FAQ - Adblock Plus internals
- Where do I find the meaning of all Adblock Plus preferences?
- How do I access Adblock Plus from my extension?
- How does Adblock Plus block addresses?
- How does Adblock Plus process its filters and which filters are faster?
- How does element hiding work?
- How often will subscriptions be downloaded?
- My subscription has moved, how do I make sure everybody updates the address?
- What can the first line of a filters file look like?
- How do I protect my filter subscription against accidental download corruption?
Where do I find the meaning of all Adblock Plus preferences?
Adblock Plus uses a number of preferences that are accessible via about:config. All of them start with extensions.adblockplus. (this is different from Adblock and Adblock Plus 0.5 that use the prefix adblock.). A full list with explanations can be found here.
How do I access Adblock Plus from my extension?
To allow other extensions to integrate with Adblock Plus the interface IAdblockPlus is exported. Check out interface documentation for details.
How does Adblock Plus block addresses?
The hard work here is actually done by Gecko, the engine on top of which Firefox, Thunderbird and other applications are built. It allows something called "content policies". A content policy is simply a JavaScript (or C++) object that gets called whenever the browser needs to load something. It can then look at the address that should be loaded and some other data and decide whether it should be allowed. There is a number of built-in content policies (when you define which sites shouldn't be allowed to load images in Firefox or SeaMonkey, you are actually configuring one of these built-in content policies) and any extension can register one. So all that Adblock Plus has to do is to register its content policy, other than that there is only application logic to decide which addresses to block and user interface code to allow configuration of filters.
For developers: to register a content policy you have to write an XPCOM component that should implement the nsIContentPolicy interface.
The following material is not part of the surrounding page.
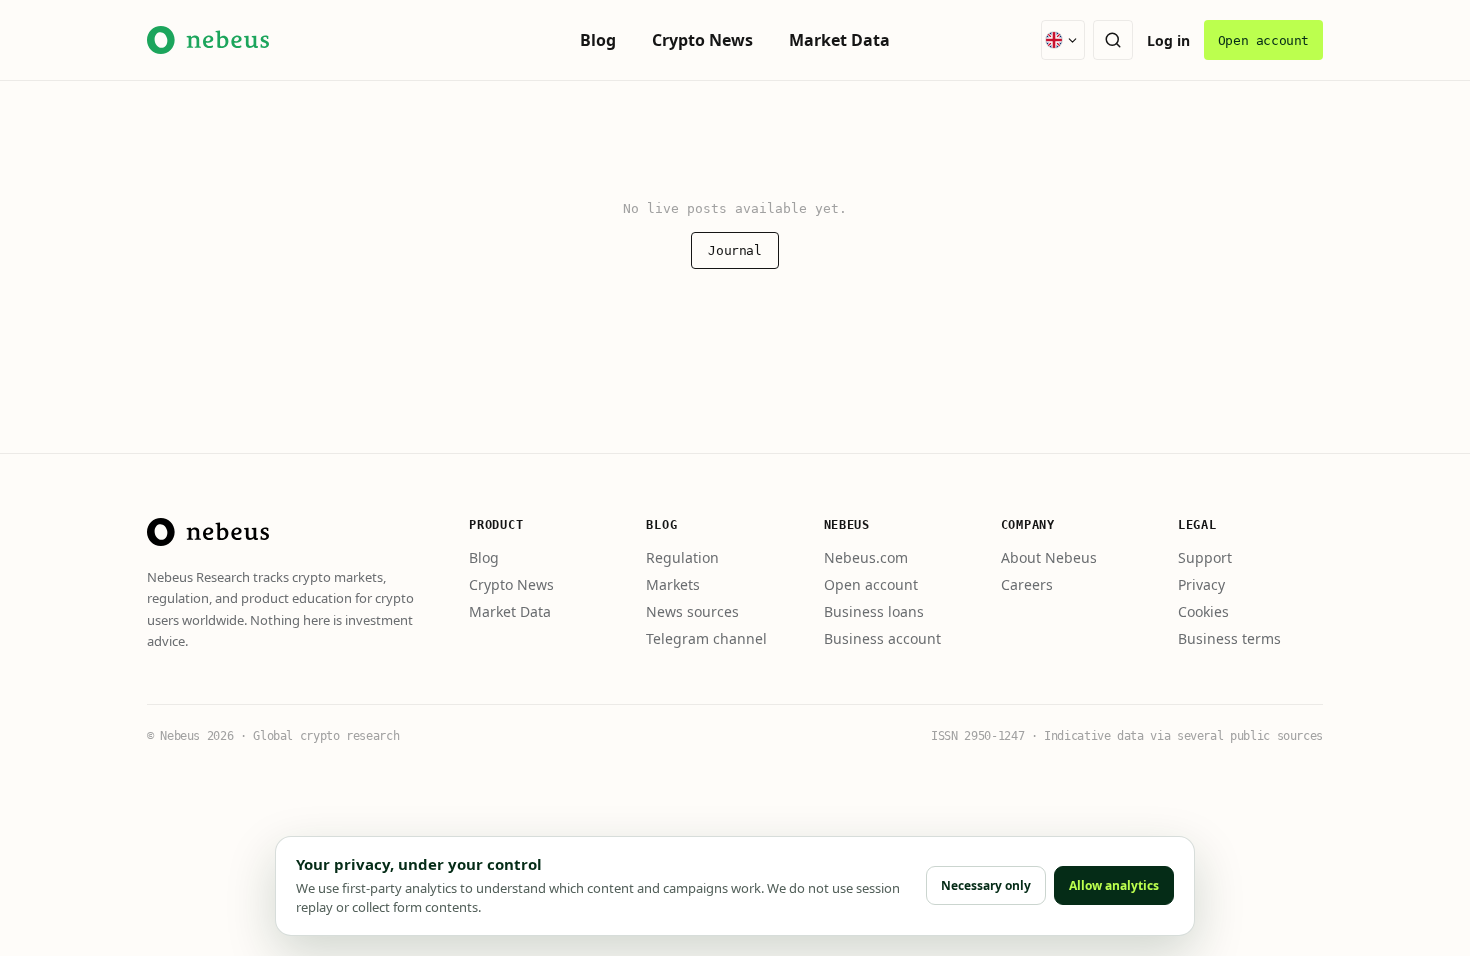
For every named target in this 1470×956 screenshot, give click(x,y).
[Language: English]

Make sure to adjust the module's registerSelf method to register your component in the "content-policy" category (use the category manager for this). That's it, now your component's shouldLoad method will be called and you can decide whether the specific request should be accepted or not.
How does Adblock Plus process its filters and which filters are faster?
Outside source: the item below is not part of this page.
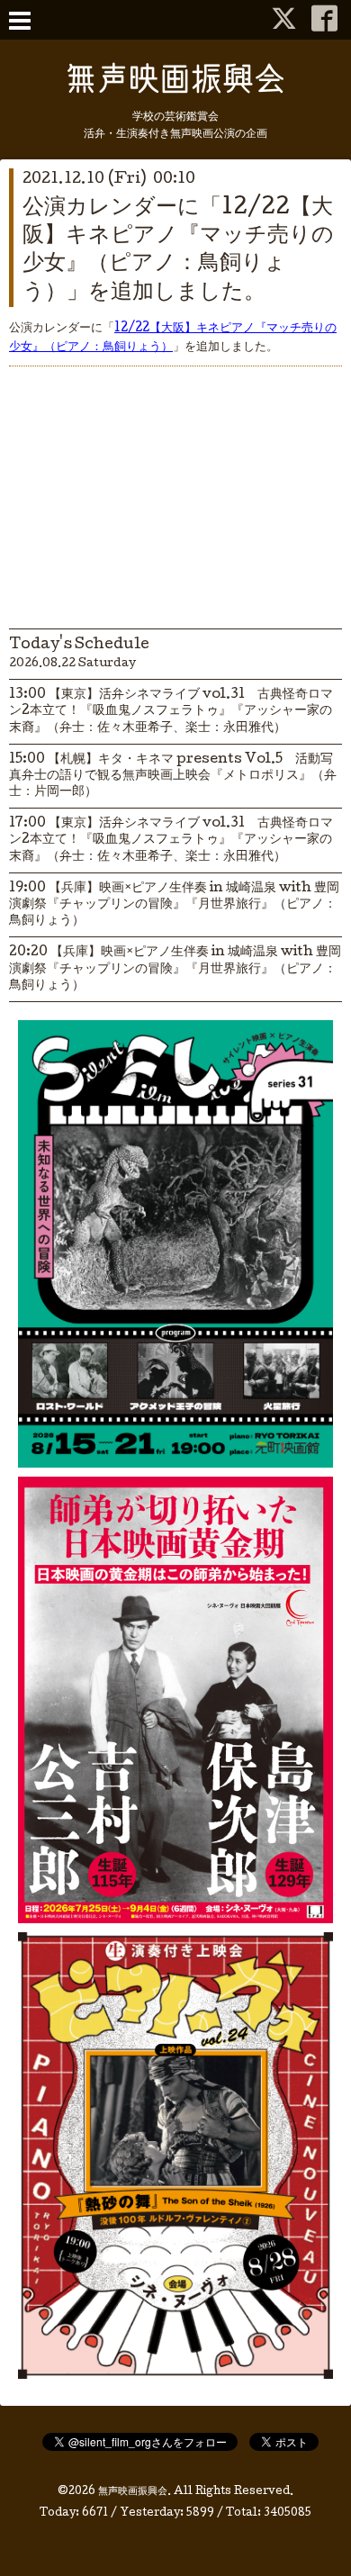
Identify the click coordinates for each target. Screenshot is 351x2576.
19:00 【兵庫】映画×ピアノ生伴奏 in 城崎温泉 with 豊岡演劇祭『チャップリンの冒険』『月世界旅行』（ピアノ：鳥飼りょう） (174, 904)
All filters a translated into regular expressions internally, even the ones that haven't been specified as such. For example, the filter ad*banner.gif|
will be translated into the regular expression /ad.*banner\.gif$/
. However, when Adblock Plus is given an address that should be checked against all filters it doesn't simply test all filters one after another — that would slow down the browsing unnecessarily.
Besides of translating filters into regular expressions Adblock Plus also tries to extract text information from them. What it needs is a unique string of eight characters (a "shortcut") that must be present in every address matched by the filter (the length is arbitrary, eight just seems reasonable here). For example, if you have a filter |http://ad.*
then Adblock Plus has the choice between "http://a", "ttp://ad" and "tp://ad.", any of these strings will always be present in whatever this filter will match. Unfortunately finding a shortcut for filters that simply don't have eight characters unbroken by wildcards or for filters that have been specified as regular expressions is impossible.
All shortcuts are put into a lookup table, Adblock Plus can find the filter by its shortcut very efficiently. Then, when a specific address has to be tested Adblock Plus will first look for known shortcuts there (this can be done very fast, the time needed is almost independent from the number of shortcuts). Only when a shortcut is found the string will be tested against the regular expression of the corresponding filter. However, filters without a shortcut still have to be tested one after another which is slow.
To sum up: which filters should be used to make a filter list fast? You should use as few regular expressions as possible, those are always slow. You also should make sure that simple filters have at least eight characters of unbroken text (meaning that these don't contain any characters with a special meaning like *), otherwise they will be just as slow as regular expressions. But with filters that qualify it doesn't matter how many filters you have, the processing time is always the same. That means that if you need 20 simple filters to replace one regular expression then it is still worth it. Speaking of which — the deregifier is very recommendable.
The filter matching algorithm in detail
How does element hiding work?
Element hiding rules are translated into CSS and applied to all web pages the user is visiting. A rule like example.com#div(evil_ad)
then looks like:
@-moz-document domain(example.com) { div#evil_ad, div.evil_ad { display: none !important; } }
@-moz-document is a proposed extension to the CSS standard, you can read more about it in the Mozilla Developer Center.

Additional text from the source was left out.